Render the lines of the rows below as a Markdown table with the columns No. and Line, numbering each line and omitting blank ones. Leave the pictures out.

Pointing rows for screenshots and pages
_ _ _
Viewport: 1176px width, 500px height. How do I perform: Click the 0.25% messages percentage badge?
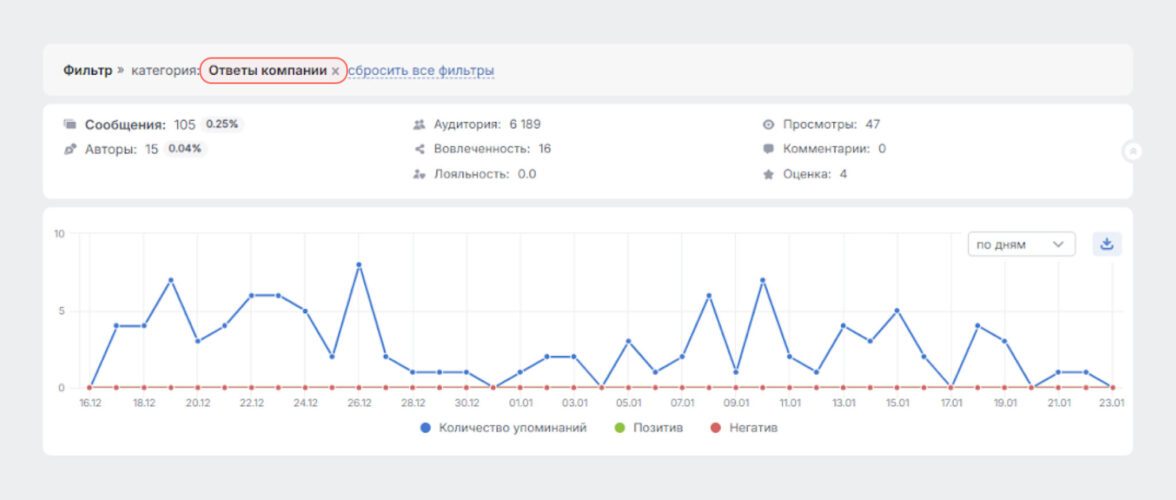pyautogui.click(x=223, y=125)
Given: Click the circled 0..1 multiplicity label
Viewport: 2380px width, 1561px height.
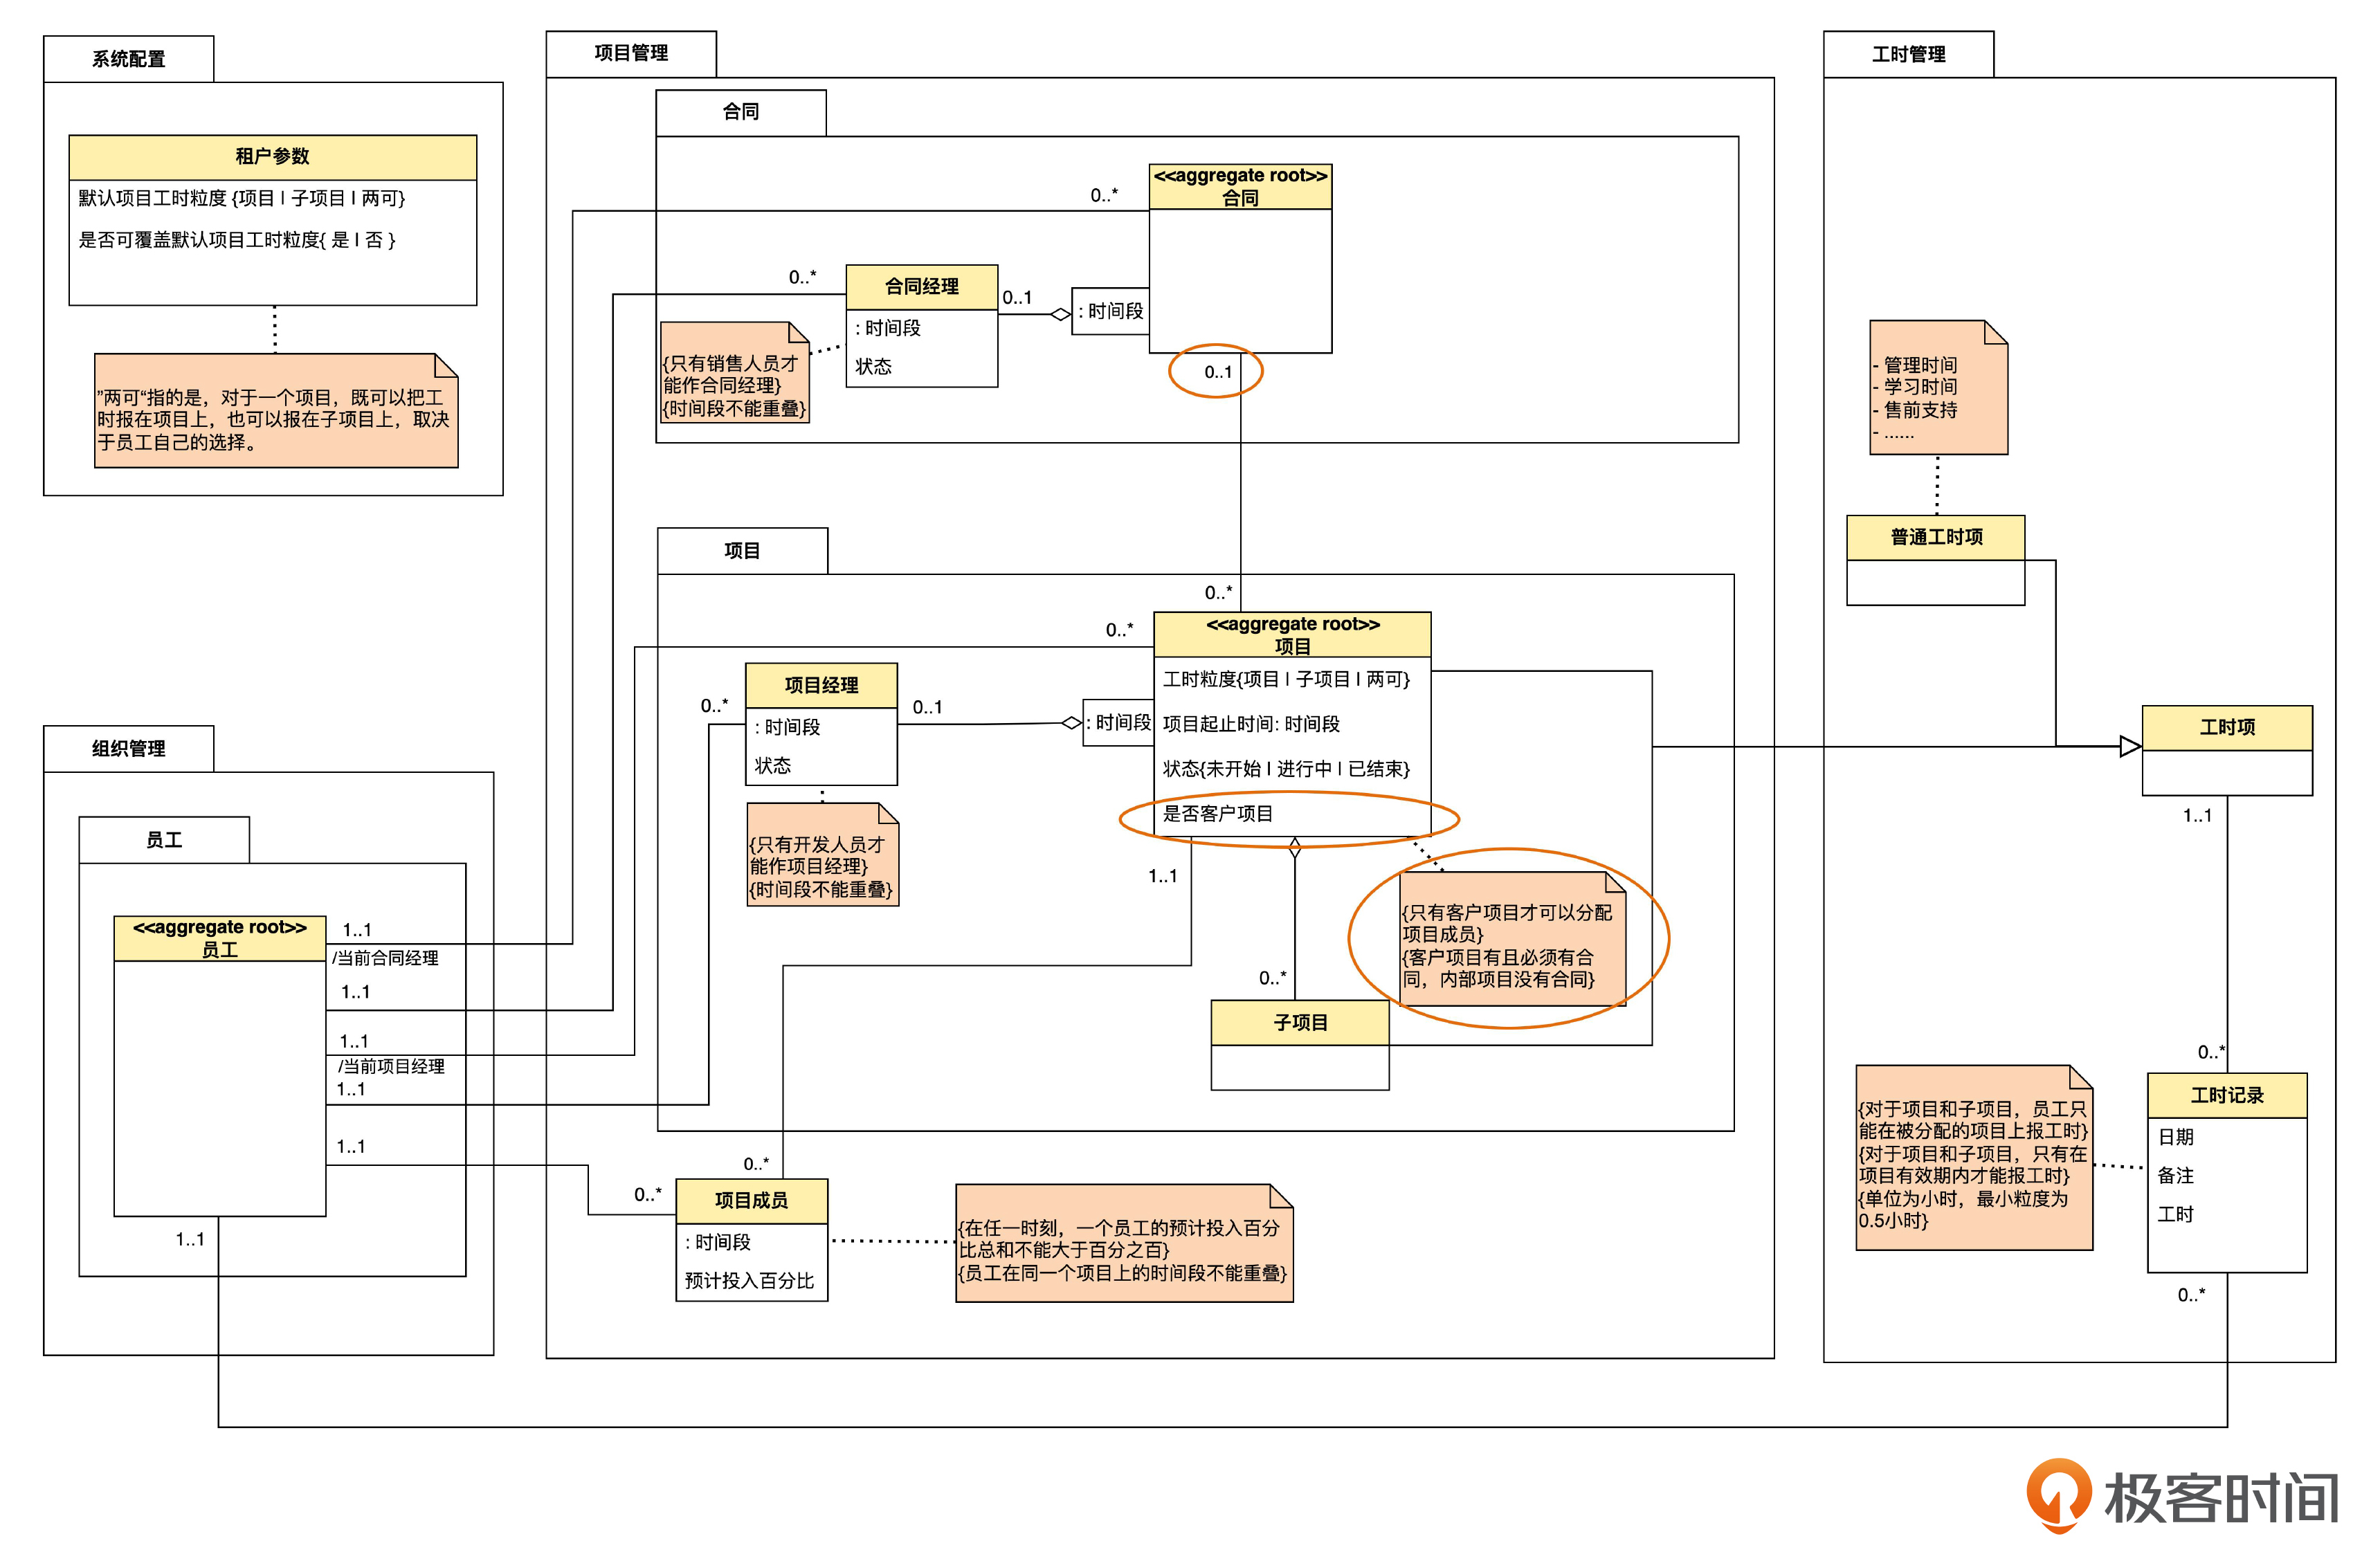Looking at the screenshot, I should point(1217,372).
_ _ _
RESPONSE:
| No. | Line |
|---|---|
| 1 | Viewport: 1176px width, 500px height. How do I perform: Click the 0.25% messages percentage badge? |
| 2 | pyautogui.click(x=223, y=125) |
| 3 | Given: Click the circled 0..1 multiplicity label |
| 4 | Viewport: 2380px width, 1561px height. |
| 5 | Looking at the screenshot, I should point(1217,372). |